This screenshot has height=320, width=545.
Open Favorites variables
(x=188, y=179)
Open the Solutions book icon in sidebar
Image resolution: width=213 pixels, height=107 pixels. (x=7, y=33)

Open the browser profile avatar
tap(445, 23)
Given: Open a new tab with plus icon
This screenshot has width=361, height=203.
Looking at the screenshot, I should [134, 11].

------------------------------------

= Directions =
Your task is to reproduce exactly the lines that begin at the line containing "Given: Open a new tab with plus icon" and end at the final line of the data above.

= Answer =
Given: Open a new tab with plus icon
This screenshot has width=361, height=203.
Looking at the screenshot, I should [134, 11].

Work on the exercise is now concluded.